Mr. McKiernan also explained a proposed change in measuring conch. Currently, the shell has to have a “parallel orientation” when measured by the state-supplied scale. Since the conch shell is asymmetrical, “parallel orientation” has been a source of contention that has led to bad blood between fishermen and Environmental Police, and has also led to courtroom battles. DMF is proposing a change to “any orientation,” so the definition of “parallel” is taken out of the equation.
“If you’re a lobsterman and the officer comes aboard your boat and puts your gauge to the carapace, everybody will get the same measurement. [Conch fishermen] aren’t getting the same measurements by attempting to use the gauge in a parallel fashion,” Mr. McKiernan said.
The change in orientation will also effectively increase the minimum size to 3 3⁄16.
DMF also proposed a conch fishing moratorium between July 26 and Sept. 6, during which time all gear would be removed from the water. The intention of the proposal is to reduce the take during late-summer spawning and to reduce sea turtle entanglements, which peak during that time.
Fishermen expressed concern that draggers would churn up the bottom if they knew their pots would not interfere.

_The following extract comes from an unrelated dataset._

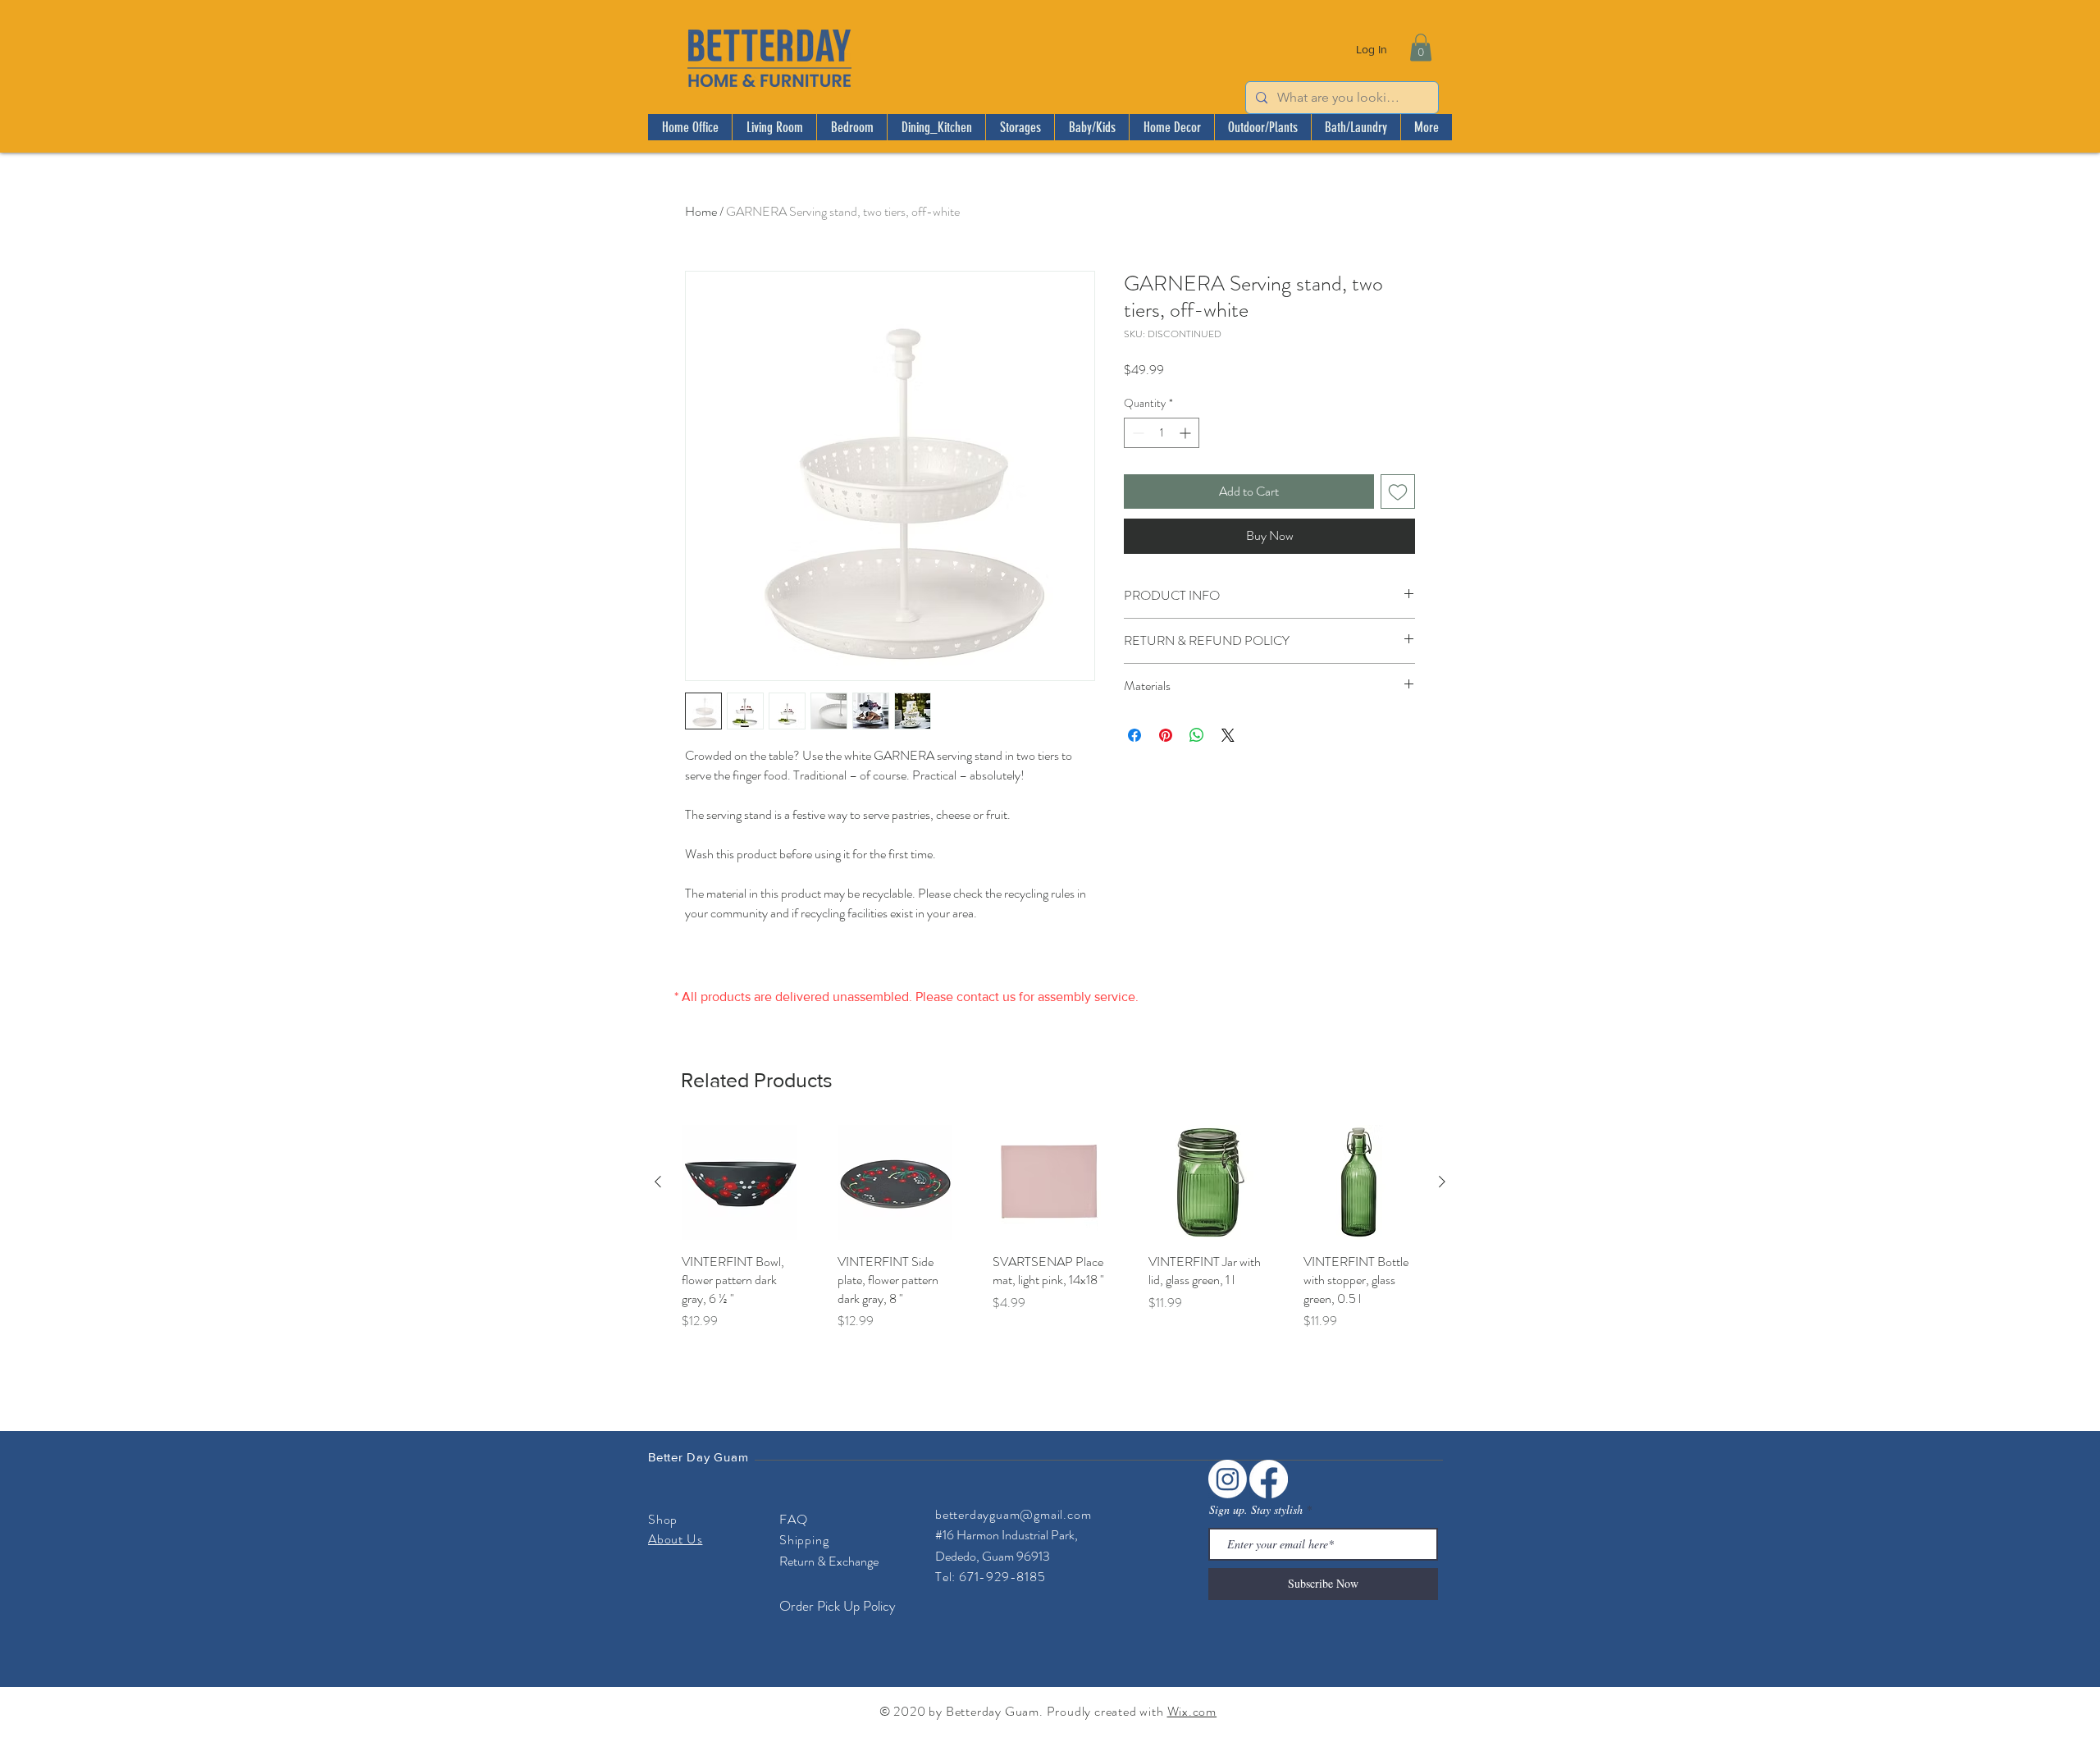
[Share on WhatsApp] (1197, 735)
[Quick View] (739, 1182)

Prior to the start of the public hearing, DMF director David Pierce said that while on vacation on Martha’s Vineyard last year, he picked up a copy of The MV Times and read the Sept. 7 story, “Squid trawlers leave a wake of death south of Martha’s Vineyard” that described the miles of dead by-catch — mostly squid and scup — left behind by squid trawlers operating just outside the three-mile state limit south of Martha’s Vineyard.
Mr. Pierce said that DMF was aware of the issues raised in the story.

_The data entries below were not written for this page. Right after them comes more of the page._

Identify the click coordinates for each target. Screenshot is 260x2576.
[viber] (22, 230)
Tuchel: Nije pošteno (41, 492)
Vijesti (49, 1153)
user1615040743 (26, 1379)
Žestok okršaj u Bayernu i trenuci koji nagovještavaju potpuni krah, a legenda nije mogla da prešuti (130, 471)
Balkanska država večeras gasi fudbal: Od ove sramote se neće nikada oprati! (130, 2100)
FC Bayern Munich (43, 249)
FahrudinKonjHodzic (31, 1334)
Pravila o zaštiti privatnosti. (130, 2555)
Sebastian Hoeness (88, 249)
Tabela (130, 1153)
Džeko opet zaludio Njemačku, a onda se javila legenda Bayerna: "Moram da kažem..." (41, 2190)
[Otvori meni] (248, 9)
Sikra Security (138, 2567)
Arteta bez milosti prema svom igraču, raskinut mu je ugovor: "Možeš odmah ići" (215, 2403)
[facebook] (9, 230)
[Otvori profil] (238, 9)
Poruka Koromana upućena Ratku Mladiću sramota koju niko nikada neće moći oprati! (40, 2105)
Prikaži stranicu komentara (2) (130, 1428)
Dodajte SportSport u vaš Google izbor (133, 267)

“It’s an issue that’s near and dear to my heart,” he said. “I took it very seriously.”
He said in October, Nantucket selectmen had submitted a “mobile gear petition” that requested several measures to reduce the damage done to fish stocks by squid trawlers. The petition claimed the trawlers were depleting squid and finfish stocks, disrupting the squid spawning cycle, and impacting recreational fishing. The petition requested a regulatory closure of waters surrounding Nantucket to squid trawlers between May 1 and Oct. 3, asked for a minimum 1⅞ inch mesh size for squid trawl nets in all state waters, and a prohibition of net strengtheners, which allow for bigger hauls while reducing mesh size.

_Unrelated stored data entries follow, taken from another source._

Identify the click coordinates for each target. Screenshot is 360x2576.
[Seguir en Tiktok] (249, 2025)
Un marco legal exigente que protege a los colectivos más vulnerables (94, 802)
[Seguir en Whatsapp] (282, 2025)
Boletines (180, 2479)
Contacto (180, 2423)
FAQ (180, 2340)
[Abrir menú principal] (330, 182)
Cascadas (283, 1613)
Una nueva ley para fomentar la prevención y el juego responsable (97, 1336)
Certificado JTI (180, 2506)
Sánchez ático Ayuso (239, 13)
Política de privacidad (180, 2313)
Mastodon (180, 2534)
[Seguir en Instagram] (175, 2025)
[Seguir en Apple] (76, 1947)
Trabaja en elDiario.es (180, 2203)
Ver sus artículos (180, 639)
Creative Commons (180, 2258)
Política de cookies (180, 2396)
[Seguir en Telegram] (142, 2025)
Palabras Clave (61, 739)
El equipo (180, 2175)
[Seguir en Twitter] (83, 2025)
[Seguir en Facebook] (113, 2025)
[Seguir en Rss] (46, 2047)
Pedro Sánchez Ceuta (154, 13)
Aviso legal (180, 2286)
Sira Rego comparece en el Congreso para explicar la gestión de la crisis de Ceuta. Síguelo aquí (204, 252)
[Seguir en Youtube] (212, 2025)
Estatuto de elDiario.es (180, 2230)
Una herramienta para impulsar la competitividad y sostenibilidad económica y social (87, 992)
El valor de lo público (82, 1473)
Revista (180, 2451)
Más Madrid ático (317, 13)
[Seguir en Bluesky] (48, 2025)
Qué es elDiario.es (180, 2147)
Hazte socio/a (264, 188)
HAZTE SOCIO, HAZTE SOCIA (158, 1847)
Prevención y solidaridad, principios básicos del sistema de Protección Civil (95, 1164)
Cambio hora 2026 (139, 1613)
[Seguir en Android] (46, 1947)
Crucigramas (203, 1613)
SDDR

“I asked my staff to put their heads together to look at the data relevant to the issues made by the petitioners,” Mr. Pierce said. “After the analysis, the staff found that some of these claims are not supported by available science. Also, the remedies proposed by Nantucket would not have adequately addressed those concerns.”
Mr. Pierce said the DMF doesn’t control the waters outside the 3-mile state limit, where most of the squid trawling is done.
“After getting the analysis from my staff, I decided I could not support Nantucket’s request,” he said. “I’m not going to recommend this for the public hearing, but this is such a controversial issue and it’s gathered so much attention that I thought it should be brought up so we can get the opinions of people on Martha’s Vineyard and Nantucket.”